Create multiple columns from multiple return value

2019-07-12 18:30发布

问题:

Att, I want to create multiple columns from lambda function's multiple return values in python DataFrame.

Similar with the last line of my demo code.

Is there any way to achieve this?

y = np.random.rand(2,5)
df = pd.DataFrame(y, columns = ["y1", "y2", "y3", "y4", "y5"])
print(df)
def f_polyfit(y1, y2, y3, y4, y5, degree):
    y = [y1, y2, y3, y4, y5]
    x = [1, 2, 3, 4, 5]
    coeffs = np.polyfit(x, y, degree)   
    coeffs = coeffs.tolist()
    # constructe the polynomial formula
    p = np.poly1d(coeffs)
    # fit values, and mean
    y_fit = p(x)                        
    y_avg = np.sum(y)/len(y)          
    ssreg = np.sum((y_fit-y_avg)**2)   
    sstot = np.sum((y - y_avg)**2)  
    R2 = ssreg / sstot
    return coeffs[0], R2
# df["slope"], df["R2"] = zip(df.apply(lambda x:f_polyfit(x["y1"], x["y2"], x["y3"], x["y4"], x["y5"], degree = 1),  axis = 1))

回答1:

One way would be to wrap the return value in pd.Series in order to assign to new dataframe columns.

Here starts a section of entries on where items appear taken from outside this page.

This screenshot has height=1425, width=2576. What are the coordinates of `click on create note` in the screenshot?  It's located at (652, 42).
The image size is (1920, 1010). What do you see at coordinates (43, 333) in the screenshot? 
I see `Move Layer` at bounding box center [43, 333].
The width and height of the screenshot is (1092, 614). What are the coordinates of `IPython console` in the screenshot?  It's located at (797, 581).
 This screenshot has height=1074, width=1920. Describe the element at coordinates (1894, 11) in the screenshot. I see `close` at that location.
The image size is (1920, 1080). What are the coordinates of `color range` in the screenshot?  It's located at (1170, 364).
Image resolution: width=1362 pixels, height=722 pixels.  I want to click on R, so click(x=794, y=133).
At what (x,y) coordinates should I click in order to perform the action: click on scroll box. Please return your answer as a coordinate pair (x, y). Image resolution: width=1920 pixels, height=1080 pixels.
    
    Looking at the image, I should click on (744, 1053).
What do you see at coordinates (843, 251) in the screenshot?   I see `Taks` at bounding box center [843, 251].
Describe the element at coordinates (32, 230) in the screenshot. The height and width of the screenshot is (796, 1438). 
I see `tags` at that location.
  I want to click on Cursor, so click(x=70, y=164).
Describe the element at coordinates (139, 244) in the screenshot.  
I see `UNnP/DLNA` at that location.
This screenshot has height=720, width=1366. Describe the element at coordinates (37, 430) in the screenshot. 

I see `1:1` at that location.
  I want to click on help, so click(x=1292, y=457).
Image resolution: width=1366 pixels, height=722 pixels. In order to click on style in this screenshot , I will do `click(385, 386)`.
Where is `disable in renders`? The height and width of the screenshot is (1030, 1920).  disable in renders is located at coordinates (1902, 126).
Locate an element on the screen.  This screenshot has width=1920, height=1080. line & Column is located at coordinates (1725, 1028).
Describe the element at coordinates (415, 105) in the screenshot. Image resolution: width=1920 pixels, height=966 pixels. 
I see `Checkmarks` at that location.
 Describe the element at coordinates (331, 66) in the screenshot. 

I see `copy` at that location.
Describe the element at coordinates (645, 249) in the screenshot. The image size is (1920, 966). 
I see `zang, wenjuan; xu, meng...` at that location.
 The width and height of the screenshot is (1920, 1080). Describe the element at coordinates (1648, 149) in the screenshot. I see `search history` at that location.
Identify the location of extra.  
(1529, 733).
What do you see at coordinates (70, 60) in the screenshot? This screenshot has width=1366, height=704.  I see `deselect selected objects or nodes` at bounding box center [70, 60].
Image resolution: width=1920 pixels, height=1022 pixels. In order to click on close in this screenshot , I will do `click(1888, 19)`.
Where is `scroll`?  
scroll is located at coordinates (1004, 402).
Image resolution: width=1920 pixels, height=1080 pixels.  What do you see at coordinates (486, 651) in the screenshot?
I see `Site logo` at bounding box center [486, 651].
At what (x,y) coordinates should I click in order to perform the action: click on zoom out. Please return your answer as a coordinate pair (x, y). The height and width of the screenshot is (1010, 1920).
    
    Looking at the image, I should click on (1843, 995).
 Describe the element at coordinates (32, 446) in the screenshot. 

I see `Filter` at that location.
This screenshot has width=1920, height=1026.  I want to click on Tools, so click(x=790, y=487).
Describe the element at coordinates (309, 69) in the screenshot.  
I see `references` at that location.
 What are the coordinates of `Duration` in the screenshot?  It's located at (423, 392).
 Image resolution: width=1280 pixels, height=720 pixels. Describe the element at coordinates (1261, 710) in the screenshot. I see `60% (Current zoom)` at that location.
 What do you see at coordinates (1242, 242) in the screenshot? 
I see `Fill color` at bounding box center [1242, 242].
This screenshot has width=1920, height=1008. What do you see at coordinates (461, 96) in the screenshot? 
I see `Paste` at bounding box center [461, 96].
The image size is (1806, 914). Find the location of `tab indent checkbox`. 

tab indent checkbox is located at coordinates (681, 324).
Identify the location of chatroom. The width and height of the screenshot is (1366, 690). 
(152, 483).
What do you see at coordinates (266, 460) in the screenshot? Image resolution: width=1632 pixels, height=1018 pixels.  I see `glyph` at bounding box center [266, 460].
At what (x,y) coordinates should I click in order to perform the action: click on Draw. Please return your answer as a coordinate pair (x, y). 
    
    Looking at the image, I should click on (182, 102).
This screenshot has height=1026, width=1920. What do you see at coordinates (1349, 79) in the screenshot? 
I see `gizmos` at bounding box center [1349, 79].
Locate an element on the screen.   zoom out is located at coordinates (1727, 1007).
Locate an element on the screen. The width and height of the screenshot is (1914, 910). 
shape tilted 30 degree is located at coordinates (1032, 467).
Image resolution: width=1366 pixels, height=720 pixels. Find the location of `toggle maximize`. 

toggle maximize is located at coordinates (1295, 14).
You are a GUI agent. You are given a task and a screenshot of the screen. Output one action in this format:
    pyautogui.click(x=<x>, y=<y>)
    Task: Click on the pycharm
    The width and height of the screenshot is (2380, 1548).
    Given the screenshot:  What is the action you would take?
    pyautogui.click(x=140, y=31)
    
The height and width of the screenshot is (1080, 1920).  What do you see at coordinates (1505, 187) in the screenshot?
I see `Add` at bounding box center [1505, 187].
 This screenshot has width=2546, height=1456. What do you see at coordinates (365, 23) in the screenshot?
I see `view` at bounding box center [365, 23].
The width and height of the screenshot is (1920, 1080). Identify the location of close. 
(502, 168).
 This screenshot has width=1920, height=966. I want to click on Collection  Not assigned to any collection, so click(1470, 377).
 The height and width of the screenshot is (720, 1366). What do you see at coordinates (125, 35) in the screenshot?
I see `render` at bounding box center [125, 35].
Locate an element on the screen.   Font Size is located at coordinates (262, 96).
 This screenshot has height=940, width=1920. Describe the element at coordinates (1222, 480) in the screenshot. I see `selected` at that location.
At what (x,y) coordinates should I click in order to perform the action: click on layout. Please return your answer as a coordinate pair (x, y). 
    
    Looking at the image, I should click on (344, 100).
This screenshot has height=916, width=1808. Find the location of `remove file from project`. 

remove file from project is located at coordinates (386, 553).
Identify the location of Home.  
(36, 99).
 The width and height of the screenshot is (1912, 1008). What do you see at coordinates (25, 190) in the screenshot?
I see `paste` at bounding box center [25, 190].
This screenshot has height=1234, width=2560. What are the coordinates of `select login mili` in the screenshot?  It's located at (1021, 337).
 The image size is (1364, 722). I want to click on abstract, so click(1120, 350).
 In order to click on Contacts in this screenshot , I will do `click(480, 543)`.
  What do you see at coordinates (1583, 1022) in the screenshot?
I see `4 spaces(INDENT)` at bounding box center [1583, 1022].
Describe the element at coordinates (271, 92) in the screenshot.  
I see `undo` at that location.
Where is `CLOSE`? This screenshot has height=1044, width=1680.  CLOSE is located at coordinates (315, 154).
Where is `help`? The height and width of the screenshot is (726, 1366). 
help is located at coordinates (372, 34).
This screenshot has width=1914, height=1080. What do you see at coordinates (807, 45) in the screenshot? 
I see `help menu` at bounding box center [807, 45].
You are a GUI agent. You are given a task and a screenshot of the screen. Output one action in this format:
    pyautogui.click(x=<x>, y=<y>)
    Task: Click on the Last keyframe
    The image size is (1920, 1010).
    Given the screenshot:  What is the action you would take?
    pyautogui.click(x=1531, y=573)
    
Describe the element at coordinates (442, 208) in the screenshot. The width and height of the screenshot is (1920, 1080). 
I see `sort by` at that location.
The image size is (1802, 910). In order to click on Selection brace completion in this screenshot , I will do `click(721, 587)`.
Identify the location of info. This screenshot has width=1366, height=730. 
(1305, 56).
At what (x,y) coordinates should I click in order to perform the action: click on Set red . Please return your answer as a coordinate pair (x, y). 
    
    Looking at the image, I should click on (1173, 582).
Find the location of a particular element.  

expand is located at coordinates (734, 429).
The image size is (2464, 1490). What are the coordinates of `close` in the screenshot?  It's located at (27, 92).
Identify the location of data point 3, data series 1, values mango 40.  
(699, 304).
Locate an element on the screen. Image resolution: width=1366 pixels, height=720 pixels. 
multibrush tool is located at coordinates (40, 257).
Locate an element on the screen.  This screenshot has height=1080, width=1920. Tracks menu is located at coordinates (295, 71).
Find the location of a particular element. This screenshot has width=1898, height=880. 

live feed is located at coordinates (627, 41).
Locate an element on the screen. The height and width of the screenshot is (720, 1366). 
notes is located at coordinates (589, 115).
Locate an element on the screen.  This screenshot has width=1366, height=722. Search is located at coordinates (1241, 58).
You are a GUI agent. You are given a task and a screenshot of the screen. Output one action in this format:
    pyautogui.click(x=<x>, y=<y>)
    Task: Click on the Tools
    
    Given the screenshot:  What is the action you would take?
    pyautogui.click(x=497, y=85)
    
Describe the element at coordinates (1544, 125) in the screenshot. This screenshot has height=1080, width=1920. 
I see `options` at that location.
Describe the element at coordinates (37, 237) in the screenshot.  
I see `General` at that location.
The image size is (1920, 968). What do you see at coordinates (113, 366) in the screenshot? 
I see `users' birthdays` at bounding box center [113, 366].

g = lambda x: pd.Series(f_polyfit(x.y1, x.y2, x.y3, x.y5, x.y5, degree=1))
df[['slope', 'R2']] = df.apply(g, axis=1)


回答2:

The solution is to understand the error message "too many values to unpack." When Python encounters an unpacking expression like:

a,b = x

it iterates over x and assigns the first value to a, the second to b, etc. If x is of exactly length 2 this statement will execute without error, but if x has three elements it will raise "too many values to unpack."

Your last line of code will only work if the iterator produced by the zip() function has EXACTLY two elements. That, apparently, is not the case. It's important to realize that the problem has nothing to do with lambda or dataframes, but with the basics of Python unpacking.